Restoration of Historic Newport Properties is Goal of Grant Application
The Newport City Commission on Monday voted to submit the application, seeking $640,000 in the state's share of the federal CDBG funds, so that the project can move forward.
The properties are found in Newport's West End, at 712, 910, 925, and 934 Columbia Street and 224 West 10th Street.
Two of the buildings are on the verge of being demolished, but will be saved, said Thomas Guidugli, Sr., executive director of Neighborhood Foundations. The vacant lot was the result of a fire eight years ago.
"It's exciting to do four rehabs in one area over there and new construction so close together," Guidugli said. He expects the project to cost, in total, $1.4 million. Currently, the Campbell County Property Value Administrator has the properties assessed at $82,000, but Guidugli expects that the value would reach $700,000 post-renovation and construction.

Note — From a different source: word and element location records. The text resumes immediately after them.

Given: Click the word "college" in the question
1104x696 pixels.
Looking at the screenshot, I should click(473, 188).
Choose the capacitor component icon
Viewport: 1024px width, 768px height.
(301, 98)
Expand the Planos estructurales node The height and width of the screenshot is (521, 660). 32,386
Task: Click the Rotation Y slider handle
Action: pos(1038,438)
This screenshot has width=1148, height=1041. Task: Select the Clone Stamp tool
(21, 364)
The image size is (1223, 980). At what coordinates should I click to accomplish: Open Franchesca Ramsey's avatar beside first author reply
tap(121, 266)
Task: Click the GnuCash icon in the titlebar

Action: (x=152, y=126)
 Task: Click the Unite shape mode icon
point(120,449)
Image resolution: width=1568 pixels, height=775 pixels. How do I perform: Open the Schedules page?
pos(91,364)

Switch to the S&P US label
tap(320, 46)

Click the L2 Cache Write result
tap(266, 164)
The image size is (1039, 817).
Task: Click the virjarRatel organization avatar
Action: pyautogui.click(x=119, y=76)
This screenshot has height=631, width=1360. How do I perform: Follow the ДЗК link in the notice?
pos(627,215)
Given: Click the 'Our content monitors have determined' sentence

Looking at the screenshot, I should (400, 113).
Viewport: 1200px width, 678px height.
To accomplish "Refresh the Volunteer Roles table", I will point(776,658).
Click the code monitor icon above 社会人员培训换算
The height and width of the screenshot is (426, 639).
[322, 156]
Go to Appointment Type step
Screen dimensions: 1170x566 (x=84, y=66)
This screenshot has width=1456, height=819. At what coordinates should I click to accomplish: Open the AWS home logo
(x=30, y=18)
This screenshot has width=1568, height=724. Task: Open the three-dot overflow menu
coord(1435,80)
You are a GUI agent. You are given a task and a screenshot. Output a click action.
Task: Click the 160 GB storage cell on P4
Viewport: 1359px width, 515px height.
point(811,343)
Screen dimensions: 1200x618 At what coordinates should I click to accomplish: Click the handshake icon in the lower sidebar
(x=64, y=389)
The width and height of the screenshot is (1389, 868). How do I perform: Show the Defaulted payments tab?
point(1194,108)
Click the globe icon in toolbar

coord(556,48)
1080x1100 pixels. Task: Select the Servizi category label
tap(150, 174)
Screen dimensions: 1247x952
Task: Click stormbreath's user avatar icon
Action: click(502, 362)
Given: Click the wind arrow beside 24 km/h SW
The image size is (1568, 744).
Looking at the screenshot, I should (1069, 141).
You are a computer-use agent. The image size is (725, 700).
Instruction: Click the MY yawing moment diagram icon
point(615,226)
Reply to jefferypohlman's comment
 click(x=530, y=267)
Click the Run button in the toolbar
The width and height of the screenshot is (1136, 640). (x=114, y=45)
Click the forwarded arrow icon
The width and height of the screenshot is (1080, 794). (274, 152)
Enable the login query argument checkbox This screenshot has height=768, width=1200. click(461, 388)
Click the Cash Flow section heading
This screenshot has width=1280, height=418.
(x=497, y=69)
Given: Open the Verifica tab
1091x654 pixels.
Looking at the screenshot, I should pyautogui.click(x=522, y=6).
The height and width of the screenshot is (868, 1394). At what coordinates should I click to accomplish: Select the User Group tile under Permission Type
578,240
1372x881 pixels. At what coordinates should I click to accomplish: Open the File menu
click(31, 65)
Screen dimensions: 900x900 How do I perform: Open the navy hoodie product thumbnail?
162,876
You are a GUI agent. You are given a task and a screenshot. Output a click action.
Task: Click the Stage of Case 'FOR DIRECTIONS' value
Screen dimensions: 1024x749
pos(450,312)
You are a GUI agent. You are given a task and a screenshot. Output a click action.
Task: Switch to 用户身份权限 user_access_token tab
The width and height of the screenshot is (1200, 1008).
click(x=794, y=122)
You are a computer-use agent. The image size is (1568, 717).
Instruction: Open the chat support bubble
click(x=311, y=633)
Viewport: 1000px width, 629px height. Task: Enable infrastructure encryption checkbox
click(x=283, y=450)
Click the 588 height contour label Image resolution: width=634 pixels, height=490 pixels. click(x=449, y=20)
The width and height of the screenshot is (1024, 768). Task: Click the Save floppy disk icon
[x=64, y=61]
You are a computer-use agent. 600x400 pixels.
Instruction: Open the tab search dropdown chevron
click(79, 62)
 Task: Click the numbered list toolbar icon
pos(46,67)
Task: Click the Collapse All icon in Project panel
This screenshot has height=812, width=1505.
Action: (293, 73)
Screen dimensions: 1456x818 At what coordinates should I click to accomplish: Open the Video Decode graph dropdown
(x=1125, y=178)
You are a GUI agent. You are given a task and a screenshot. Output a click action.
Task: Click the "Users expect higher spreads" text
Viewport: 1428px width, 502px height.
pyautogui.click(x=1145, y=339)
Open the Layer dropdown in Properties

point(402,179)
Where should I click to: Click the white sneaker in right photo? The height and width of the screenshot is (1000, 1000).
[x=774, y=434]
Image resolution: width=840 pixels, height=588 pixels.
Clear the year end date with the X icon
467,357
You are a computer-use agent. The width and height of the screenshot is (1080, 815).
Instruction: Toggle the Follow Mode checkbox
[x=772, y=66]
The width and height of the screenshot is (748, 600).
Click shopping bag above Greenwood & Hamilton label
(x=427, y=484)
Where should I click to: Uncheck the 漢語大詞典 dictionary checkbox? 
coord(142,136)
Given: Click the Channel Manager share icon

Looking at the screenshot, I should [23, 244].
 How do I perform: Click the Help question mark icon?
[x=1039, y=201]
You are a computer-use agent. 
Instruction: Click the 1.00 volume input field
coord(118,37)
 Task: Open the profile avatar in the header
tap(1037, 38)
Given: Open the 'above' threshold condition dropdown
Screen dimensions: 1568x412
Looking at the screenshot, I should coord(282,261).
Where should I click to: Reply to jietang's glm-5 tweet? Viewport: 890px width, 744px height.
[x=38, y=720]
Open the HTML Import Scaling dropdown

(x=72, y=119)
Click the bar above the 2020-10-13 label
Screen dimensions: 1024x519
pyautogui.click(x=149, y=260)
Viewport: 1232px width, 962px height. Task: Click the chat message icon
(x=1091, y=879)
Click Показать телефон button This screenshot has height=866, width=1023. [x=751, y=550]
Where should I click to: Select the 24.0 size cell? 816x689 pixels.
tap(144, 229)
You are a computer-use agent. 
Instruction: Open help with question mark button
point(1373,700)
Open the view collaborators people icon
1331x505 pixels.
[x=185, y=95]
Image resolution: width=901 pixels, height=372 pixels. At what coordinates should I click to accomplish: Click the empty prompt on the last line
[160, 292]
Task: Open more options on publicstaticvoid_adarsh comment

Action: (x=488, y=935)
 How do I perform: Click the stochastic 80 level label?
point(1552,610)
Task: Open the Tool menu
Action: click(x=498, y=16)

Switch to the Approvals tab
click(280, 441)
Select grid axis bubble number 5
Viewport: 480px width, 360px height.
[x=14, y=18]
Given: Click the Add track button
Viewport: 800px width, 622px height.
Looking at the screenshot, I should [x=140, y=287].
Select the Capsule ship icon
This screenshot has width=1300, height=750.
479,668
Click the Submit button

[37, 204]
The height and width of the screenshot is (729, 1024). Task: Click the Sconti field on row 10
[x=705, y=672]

Guidugli, a former mayor and the father of current city commissioner Thomas Guidugli, Jr., pointed to Neighborhood Foundations's work over the years in boosting blighted blocks, and how the work then attracts private investment. The organization, formerly known as the Newport Housing Authority, improved Hamlet Street and is now attracting private investment along the 900, 1000, and 1100 blocks of Washington Street, he said.
Targeting redevelopment in the West End is new, Guidugli said.
"There has not been much investment in the West End. We've done several buildings on Isabella and all of them sold," he said."There's a kind of excitement here that we think will come of this and I'm excited about being able to do the rehabs in that area."
One project that did not win unanimous praise from the city commission was one that will result in the demolition of multiple historic structures on the southwest corner of 9th & Saratoga Streets. Dubbed "The L&N Lofts", the project, which is still being ironed out, required a zoning change from Residential-3 to Central Business District. The commission voted 4-1 to allow the change, supporting the planning & zoning board's unanimous approval back in May.
Commissioner Beth Fennell objected.
"The building itself, at four stories, is one to three stories taller than anything around it. In addition, it's a modern-style building, so one of my concerns is that if the project doesn't go forward and the buildings are torn down, we have a blank slate," Fennell said. "But if it's built, it doesn't really relate to the block. That's a key entry point being on Saratoga."
City Manager Fromme expects a full development plan on that project soon.